Write out the stretch of data from its first line through the line containing "Action: [167, 45]", copying every line word for word.

[Collected data]
++++++++++++++++++++

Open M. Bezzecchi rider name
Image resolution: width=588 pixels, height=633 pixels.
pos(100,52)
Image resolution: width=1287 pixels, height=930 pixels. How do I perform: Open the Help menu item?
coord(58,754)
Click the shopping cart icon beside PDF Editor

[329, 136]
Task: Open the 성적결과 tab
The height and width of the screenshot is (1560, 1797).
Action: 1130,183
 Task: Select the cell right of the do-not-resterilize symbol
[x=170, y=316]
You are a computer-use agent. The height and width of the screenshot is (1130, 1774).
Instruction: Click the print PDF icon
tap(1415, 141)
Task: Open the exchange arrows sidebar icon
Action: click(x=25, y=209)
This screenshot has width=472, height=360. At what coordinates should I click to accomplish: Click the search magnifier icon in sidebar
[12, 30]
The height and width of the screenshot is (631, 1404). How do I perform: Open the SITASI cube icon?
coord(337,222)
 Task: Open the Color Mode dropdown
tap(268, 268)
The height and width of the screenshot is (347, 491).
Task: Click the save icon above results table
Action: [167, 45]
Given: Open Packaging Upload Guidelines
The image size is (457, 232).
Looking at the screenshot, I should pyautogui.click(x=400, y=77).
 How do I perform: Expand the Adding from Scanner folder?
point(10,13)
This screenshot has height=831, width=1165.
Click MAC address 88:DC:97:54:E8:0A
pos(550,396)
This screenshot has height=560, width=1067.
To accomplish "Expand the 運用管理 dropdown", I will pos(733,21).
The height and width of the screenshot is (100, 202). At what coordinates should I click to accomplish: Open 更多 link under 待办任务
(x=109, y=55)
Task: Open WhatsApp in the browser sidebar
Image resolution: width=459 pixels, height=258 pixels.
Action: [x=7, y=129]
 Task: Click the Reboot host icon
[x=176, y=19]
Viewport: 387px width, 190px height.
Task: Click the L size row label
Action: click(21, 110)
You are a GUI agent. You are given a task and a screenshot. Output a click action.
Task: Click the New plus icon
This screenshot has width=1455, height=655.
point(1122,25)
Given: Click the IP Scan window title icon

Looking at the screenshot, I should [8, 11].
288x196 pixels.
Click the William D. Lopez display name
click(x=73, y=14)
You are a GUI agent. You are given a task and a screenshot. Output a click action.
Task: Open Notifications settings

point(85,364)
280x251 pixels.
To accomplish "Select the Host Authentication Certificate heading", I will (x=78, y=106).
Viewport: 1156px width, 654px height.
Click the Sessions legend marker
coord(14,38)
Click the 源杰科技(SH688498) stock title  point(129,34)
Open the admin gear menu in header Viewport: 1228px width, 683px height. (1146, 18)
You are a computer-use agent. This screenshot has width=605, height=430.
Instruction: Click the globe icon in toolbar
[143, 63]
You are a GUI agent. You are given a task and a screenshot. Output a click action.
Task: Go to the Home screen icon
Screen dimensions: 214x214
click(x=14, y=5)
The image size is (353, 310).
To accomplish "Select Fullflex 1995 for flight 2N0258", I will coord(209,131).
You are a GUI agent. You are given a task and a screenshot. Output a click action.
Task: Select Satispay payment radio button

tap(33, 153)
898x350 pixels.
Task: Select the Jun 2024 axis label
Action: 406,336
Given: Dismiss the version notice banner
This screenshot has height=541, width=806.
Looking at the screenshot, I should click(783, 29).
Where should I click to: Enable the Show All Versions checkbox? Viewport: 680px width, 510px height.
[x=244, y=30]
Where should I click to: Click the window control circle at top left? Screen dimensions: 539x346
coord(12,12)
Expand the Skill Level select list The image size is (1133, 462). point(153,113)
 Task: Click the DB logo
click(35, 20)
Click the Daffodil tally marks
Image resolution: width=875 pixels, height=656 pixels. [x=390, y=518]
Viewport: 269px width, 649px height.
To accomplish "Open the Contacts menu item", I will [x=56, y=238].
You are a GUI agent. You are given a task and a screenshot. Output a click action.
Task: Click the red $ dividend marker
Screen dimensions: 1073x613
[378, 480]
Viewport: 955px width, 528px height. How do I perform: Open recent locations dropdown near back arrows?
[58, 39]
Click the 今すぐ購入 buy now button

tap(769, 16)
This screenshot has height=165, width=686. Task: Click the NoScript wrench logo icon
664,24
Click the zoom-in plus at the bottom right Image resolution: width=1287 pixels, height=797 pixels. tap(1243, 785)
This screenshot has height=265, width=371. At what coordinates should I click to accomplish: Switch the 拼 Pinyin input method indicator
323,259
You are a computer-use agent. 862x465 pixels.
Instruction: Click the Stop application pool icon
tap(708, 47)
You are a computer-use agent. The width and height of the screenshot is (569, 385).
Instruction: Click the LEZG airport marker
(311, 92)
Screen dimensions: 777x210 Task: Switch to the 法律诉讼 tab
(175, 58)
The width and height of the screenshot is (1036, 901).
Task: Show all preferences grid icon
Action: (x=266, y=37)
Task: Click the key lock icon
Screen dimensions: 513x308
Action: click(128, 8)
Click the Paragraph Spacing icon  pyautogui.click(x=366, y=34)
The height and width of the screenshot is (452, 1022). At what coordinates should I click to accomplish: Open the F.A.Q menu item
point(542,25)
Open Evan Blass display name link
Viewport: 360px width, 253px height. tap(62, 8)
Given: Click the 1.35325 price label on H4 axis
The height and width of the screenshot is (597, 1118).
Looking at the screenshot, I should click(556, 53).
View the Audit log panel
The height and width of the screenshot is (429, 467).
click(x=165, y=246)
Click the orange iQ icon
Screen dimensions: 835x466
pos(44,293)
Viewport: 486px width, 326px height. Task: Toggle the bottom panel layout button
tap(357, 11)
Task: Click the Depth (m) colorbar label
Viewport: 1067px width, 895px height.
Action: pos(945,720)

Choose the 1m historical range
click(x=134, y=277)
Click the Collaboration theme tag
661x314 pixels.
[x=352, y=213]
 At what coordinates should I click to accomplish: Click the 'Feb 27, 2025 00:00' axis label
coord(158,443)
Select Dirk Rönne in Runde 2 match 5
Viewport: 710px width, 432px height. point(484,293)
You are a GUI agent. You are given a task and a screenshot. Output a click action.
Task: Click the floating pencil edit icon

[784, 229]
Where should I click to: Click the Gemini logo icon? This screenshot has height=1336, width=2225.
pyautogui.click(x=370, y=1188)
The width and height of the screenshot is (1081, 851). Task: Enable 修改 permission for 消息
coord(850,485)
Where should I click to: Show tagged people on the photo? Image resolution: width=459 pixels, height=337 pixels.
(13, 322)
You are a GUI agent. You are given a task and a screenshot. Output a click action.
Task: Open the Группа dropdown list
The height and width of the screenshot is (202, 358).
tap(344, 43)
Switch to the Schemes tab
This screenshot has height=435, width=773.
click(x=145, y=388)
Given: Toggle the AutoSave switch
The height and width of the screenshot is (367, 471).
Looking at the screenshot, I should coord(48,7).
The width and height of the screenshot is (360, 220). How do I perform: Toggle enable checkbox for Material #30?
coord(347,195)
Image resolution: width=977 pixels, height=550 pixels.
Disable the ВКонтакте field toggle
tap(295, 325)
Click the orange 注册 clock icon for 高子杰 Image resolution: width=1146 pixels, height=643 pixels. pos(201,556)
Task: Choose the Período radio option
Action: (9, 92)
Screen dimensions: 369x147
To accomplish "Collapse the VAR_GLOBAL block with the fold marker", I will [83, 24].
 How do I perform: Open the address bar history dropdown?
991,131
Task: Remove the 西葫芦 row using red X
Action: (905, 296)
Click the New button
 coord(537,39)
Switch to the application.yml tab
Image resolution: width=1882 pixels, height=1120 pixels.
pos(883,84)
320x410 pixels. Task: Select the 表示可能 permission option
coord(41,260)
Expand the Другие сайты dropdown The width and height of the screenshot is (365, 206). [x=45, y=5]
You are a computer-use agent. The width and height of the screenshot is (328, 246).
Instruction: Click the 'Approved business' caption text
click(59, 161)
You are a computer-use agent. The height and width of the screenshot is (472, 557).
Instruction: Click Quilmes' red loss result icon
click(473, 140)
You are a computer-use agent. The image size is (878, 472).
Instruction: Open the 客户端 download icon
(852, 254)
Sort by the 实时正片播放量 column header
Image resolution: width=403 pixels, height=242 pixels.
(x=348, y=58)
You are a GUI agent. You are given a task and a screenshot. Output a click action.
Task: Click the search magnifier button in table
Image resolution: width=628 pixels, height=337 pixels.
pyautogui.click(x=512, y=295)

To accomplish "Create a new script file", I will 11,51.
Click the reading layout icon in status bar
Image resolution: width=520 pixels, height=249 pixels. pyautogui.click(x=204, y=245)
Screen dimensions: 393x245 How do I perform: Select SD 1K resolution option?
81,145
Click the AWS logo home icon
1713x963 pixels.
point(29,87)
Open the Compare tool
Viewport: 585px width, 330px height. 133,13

++++++++++++++++++++

WORKED ANSWER:
Open M. Bezzecchi rider name
Image resolution: width=588 pixels, height=633 pixels.
pos(100,52)
Image resolution: width=1287 pixels, height=930 pixels. How do I perform: Open the Help menu item?
coord(58,754)
Click the shopping cart icon beside PDF Editor

[329, 136]
Task: Open the 성적결과 tab
The height and width of the screenshot is (1560, 1797).
Action: 1130,183
 Task: Select the cell right of the do-not-resterilize symbol
[x=170, y=316]
You are a computer-use agent. The height and width of the screenshot is (1130, 1774).
Instruction: Click the print PDF icon
tap(1415, 141)
Task: Open the exchange arrows sidebar icon
Action: click(x=25, y=209)
This screenshot has width=472, height=360. At what coordinates should I click to accomplish: Click the search magnifier icon in sidebar
[12, 30]
The height and width of the screenshot is (631, 1404). How do I perform: Open the SITASI cube icon?
coord(337,222)
 Task: Open the Color Mode dropdown
tap(268, 268)
The height and width of the screenshot is (347, 491).
Task: Click the save icon above results table
Action: [167, 45]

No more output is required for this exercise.